▸ **TASK STATEMENT**
Once every line containing "computer" has been counted, report the total for the data and nothing else.

▸ **Stored data**
Start of Block
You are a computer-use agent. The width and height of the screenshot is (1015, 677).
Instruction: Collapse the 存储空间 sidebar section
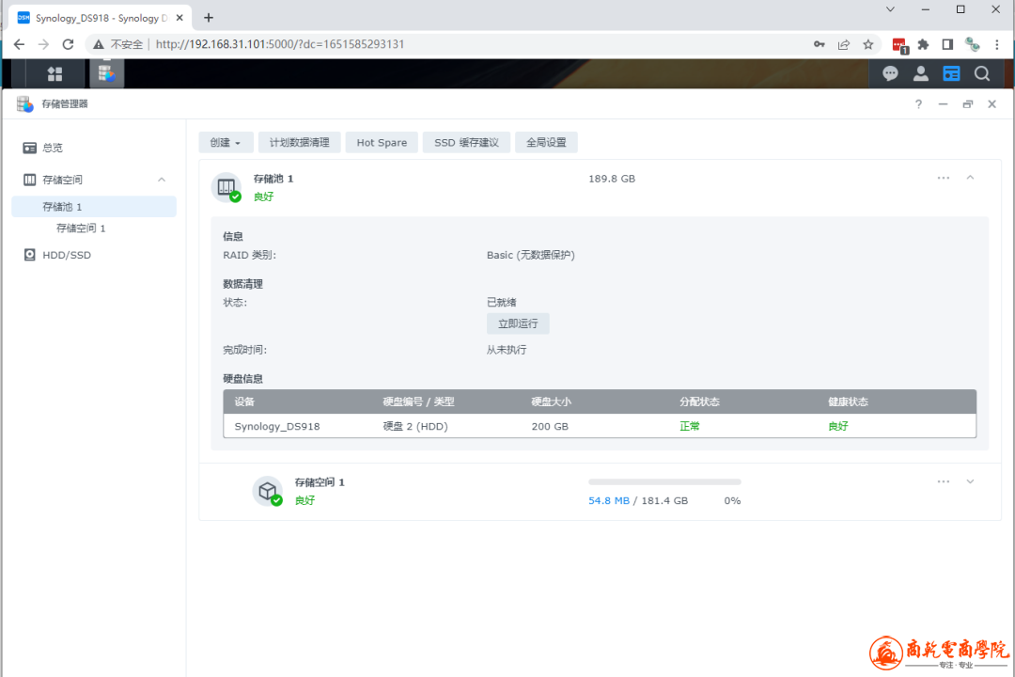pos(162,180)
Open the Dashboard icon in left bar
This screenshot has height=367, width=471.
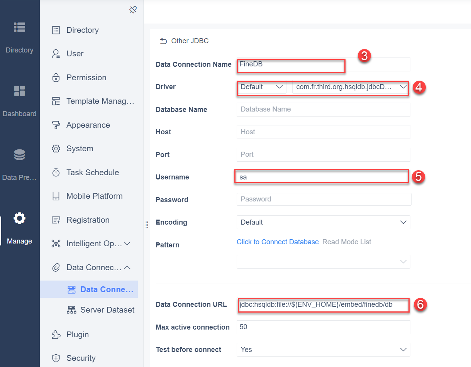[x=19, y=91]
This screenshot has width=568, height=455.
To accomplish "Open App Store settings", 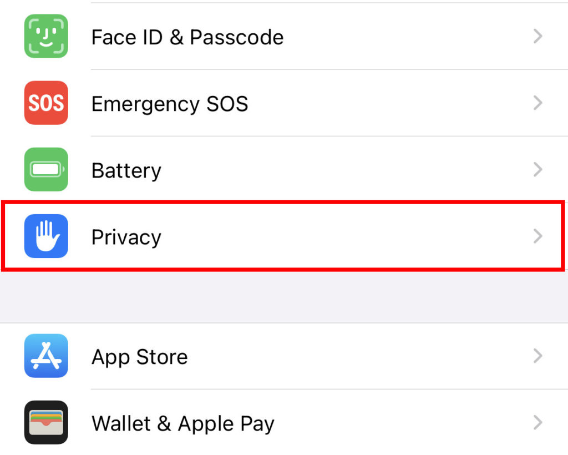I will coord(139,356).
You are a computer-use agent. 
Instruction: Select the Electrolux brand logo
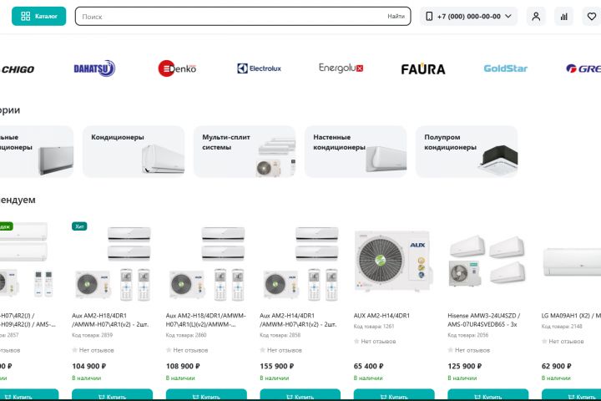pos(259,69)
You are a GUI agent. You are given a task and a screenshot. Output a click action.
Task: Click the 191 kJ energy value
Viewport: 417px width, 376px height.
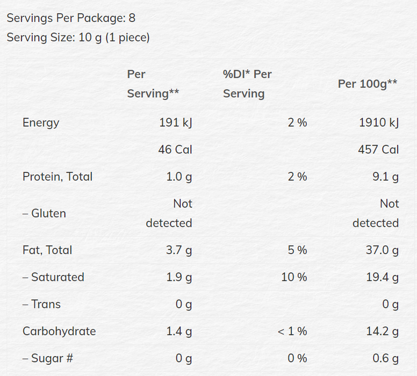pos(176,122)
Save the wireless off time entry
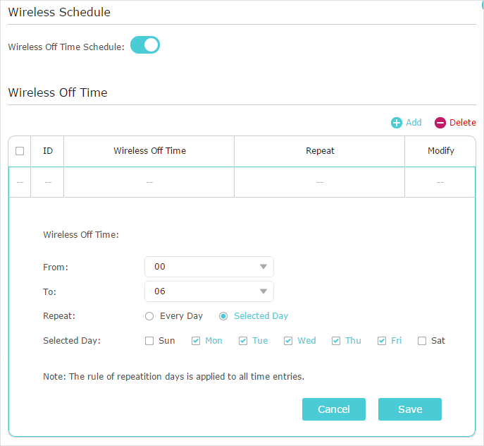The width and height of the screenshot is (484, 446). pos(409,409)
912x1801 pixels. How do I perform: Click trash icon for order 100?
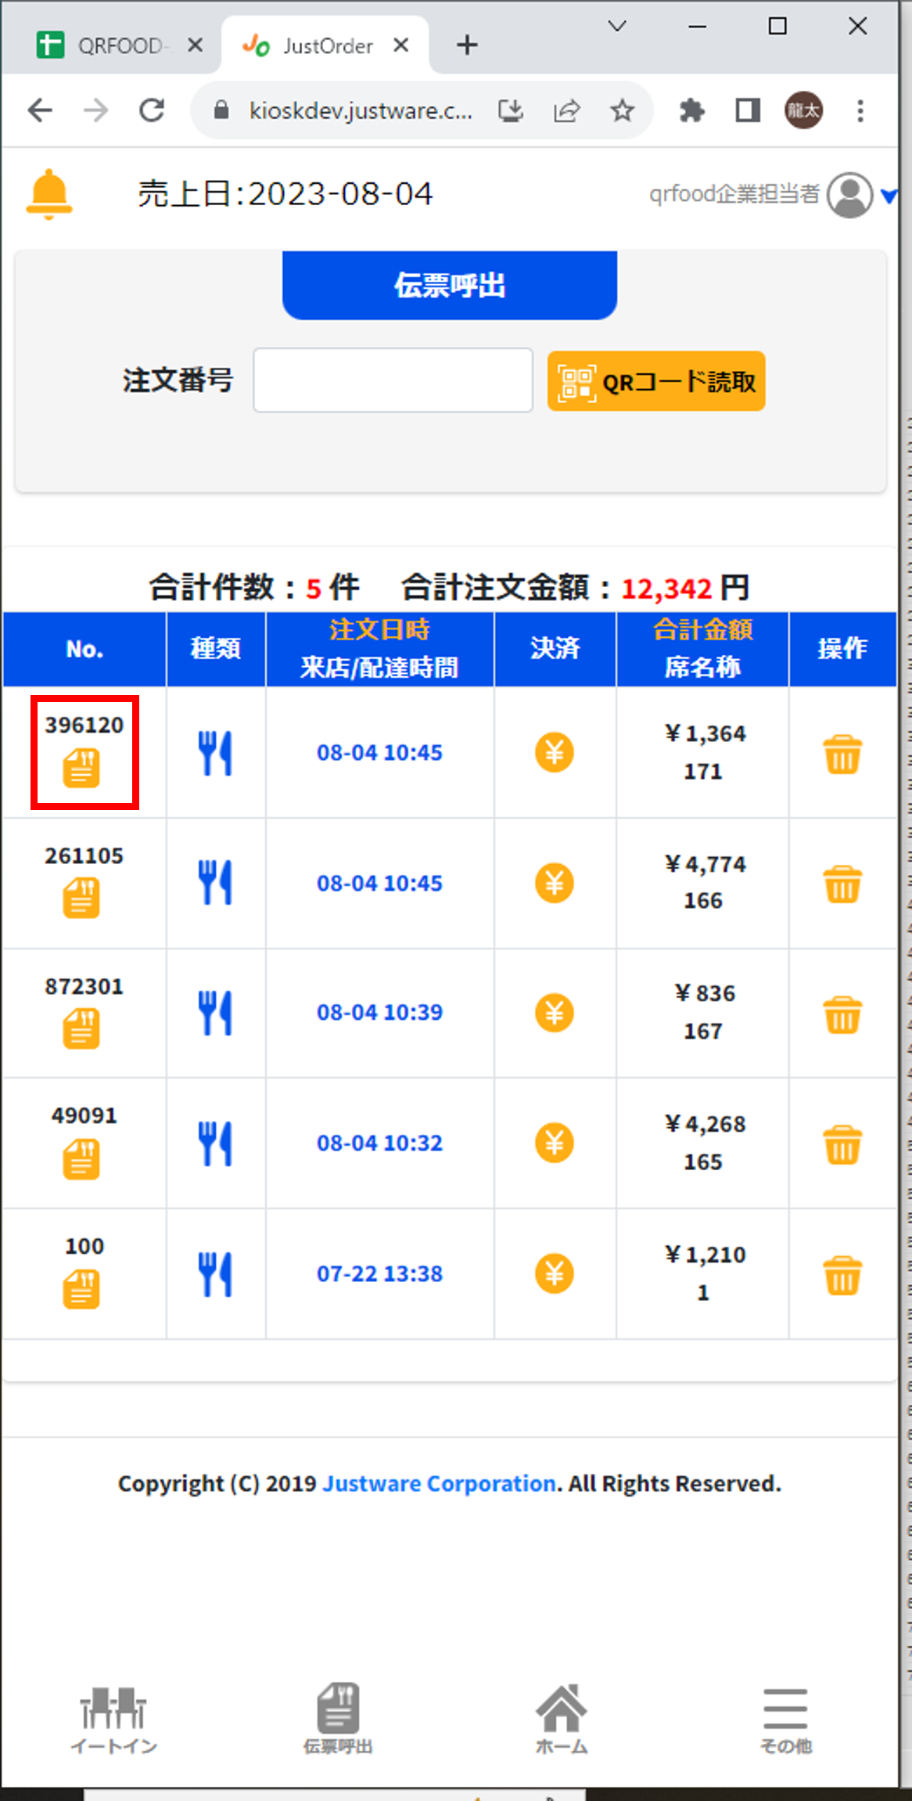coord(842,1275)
End of Block
▸ **COMPLETED TASK**
2